要支援と要介護では利用できる訪問系サービスの制度上の枠組みが異なります。訪問介護の対象範囲と要介護度による違いを、仕組みから分かりやすく解説します。

01要支援と要介護、そもそも何が違うのか

「要支援」は日常生活の一部に見守りや支援があれば自立した生活を続けられる状態、「要介護」は入浴・排せつ・食事など生活の中心的な場面で継続的な介護が必要な状態を指します。どちらも介護保険の要介護認定によって区分され、要支援1・2、要介護1〜5の合計7段階があります。

この区分は、認定調査員による心身の状況調査と主治医意見書をもとにしたコンピュータ判定(一次判定)、その後に保健・医療・福祉の専門家で構成される介護認定審査会が総合的に判定する二次判定を経て決まります。

要支援・要介護のどちらに認定されるかによって、「訪問介護(ヘルパー)を介護保険サービスとして使えるかどうか」の枠組みが根本的に変わります。
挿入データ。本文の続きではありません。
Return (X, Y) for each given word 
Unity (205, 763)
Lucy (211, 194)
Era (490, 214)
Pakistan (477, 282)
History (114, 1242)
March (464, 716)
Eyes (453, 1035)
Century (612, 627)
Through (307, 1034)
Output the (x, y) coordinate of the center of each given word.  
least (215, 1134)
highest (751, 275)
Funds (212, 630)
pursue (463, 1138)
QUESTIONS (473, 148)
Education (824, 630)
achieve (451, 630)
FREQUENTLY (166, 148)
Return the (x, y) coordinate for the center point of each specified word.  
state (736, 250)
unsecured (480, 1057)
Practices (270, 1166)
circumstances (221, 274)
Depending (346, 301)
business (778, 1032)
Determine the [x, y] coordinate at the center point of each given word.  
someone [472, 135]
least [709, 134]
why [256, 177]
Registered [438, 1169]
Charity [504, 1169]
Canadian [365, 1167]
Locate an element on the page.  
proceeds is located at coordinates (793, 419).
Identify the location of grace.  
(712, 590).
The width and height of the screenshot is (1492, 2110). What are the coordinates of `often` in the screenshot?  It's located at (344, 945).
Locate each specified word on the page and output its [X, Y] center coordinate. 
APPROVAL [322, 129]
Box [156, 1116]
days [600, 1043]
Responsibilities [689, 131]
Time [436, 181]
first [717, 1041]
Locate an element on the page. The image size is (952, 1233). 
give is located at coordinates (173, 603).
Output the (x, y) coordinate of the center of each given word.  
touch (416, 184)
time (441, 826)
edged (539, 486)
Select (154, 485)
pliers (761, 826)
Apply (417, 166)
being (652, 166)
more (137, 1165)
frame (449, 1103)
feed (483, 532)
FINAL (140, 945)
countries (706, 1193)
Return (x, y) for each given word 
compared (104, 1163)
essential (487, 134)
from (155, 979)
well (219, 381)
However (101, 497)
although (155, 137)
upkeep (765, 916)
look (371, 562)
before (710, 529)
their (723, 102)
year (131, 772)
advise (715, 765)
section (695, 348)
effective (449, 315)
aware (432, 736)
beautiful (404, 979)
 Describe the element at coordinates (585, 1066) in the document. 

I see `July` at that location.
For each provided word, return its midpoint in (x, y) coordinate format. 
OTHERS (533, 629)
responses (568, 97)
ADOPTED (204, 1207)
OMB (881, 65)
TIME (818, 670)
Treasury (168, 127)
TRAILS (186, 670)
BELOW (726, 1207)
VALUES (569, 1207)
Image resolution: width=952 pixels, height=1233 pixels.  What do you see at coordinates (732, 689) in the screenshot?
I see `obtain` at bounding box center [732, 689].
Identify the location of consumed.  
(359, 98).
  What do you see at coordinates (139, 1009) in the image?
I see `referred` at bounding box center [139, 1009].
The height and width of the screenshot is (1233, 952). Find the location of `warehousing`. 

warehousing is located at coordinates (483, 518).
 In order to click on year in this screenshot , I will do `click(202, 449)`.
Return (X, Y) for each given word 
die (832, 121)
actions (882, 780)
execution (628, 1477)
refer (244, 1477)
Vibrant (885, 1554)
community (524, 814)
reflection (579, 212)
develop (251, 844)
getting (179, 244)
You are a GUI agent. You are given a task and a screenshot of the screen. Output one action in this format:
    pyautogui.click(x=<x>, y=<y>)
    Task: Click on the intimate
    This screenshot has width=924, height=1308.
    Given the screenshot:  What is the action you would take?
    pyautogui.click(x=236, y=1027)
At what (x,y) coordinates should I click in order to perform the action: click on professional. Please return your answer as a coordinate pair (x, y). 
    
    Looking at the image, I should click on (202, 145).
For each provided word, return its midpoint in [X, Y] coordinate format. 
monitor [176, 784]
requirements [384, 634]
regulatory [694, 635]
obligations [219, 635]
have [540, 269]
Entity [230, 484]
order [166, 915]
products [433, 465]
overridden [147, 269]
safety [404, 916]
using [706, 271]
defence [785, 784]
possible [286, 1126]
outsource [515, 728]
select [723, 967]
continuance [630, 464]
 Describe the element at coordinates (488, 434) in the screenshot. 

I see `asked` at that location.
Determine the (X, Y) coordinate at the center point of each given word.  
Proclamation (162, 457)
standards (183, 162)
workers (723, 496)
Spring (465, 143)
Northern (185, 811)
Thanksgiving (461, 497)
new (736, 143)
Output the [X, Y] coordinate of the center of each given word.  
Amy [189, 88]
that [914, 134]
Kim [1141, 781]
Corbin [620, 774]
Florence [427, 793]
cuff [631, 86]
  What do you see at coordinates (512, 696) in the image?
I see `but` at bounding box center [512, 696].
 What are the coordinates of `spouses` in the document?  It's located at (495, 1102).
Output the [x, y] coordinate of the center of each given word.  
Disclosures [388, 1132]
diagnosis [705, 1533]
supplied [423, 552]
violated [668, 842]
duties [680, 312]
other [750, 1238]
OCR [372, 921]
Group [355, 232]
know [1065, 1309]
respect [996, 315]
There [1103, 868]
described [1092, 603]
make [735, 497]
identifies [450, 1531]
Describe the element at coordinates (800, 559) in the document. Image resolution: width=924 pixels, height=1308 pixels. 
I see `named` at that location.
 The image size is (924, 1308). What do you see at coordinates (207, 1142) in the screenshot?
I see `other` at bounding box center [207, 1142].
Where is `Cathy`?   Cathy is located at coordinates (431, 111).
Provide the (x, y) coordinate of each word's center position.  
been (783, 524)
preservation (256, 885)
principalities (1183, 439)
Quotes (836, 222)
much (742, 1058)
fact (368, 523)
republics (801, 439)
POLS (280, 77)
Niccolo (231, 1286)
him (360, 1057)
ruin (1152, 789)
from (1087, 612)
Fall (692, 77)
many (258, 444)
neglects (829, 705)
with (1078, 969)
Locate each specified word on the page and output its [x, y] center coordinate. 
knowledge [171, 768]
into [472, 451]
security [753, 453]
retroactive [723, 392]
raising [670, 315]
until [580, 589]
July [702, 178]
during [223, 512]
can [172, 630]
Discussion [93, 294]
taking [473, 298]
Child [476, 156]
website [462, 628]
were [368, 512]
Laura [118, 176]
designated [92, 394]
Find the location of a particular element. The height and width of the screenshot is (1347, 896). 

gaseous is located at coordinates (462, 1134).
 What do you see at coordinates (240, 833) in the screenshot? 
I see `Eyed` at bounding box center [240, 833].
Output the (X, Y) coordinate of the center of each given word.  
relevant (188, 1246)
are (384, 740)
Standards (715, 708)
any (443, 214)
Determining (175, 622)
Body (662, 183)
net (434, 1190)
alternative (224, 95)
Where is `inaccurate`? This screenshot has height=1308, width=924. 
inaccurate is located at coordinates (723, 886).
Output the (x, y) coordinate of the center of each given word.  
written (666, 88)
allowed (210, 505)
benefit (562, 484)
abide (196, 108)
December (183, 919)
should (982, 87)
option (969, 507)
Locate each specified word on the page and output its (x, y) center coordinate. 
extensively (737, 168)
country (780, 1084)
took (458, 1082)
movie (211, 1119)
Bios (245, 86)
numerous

この違いを知らずに事業所探しを始めると、対象外のサービスを探してしまうことになるため、最初に押さえておきたいポイントです。

02要支援1・2は訪問介護(介護給付)の対象外

訪問介護は介護保険の「介護給付」に位置づけられるサービスで、対象は要介護1〜5の認定を受けた人です。要支援1・2の認定を受けた人は、この訪問介護の直接の対象にはなりません。

代わりに要支援者は、市区町村が実施する「介護予防・日常生活支援総合事業」(総合事業)の訪問型サービスを利用します。総合事業は、地域の実情に応じて多様な主体が参画し、要支援者等への効果的・効率的な支援を可能にすることを目的とした市区町村主体の事業です。訪問介護と名称が似たサービスも含まれますが、実施主体・運営基準・目的が異なる別制度である点に注意が必要です。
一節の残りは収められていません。